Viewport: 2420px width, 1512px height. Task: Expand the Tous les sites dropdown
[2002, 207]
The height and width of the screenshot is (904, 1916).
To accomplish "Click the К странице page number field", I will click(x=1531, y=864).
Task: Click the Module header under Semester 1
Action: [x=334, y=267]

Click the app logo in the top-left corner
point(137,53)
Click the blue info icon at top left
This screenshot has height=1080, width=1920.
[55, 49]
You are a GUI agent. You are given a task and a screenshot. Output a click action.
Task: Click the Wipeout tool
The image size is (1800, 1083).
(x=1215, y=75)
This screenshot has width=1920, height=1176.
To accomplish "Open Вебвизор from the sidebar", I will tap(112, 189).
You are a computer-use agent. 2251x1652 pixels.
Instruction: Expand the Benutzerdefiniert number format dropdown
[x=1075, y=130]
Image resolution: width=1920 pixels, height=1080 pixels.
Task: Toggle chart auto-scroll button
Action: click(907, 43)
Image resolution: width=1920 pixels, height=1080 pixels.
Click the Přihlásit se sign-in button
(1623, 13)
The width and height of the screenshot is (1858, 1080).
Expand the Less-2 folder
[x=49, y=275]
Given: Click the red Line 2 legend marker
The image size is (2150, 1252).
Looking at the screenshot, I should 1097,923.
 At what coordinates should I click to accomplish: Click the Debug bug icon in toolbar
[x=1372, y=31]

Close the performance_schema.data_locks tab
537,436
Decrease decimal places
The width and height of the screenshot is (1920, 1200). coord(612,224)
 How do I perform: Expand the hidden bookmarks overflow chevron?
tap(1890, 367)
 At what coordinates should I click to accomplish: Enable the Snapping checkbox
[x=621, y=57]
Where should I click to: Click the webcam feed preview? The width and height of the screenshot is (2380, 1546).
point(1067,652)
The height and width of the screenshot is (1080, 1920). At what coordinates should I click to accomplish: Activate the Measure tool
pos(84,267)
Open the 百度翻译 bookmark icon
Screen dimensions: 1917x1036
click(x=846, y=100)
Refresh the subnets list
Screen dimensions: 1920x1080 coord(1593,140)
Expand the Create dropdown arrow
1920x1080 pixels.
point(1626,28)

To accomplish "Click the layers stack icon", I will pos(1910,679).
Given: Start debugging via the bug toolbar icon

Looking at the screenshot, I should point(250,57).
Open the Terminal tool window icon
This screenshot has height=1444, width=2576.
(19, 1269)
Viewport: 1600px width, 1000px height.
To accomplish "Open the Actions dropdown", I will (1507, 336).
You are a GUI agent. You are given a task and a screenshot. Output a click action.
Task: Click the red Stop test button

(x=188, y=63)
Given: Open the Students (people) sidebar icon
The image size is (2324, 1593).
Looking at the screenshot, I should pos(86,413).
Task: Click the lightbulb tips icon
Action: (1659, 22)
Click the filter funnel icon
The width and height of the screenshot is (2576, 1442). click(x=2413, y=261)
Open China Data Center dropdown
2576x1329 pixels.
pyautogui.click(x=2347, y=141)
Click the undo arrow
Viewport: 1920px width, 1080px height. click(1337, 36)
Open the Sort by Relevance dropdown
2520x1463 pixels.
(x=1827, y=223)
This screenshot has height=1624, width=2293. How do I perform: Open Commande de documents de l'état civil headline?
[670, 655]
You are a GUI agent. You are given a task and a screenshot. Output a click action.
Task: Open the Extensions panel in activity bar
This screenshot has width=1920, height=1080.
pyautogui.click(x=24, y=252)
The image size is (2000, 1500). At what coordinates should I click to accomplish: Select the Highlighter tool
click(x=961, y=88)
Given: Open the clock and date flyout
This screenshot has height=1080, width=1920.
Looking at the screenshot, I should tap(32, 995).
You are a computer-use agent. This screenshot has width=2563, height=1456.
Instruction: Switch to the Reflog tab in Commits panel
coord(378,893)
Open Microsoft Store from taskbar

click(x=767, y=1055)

======

- [Task] Every line of the listing that includes "sidebar" must be shown.

- [Answer to this exercise]
To accomplish "Open Вебвизор from the sidebar", I will tap(112, 189).
Given: Open the Students (people) sidebar icon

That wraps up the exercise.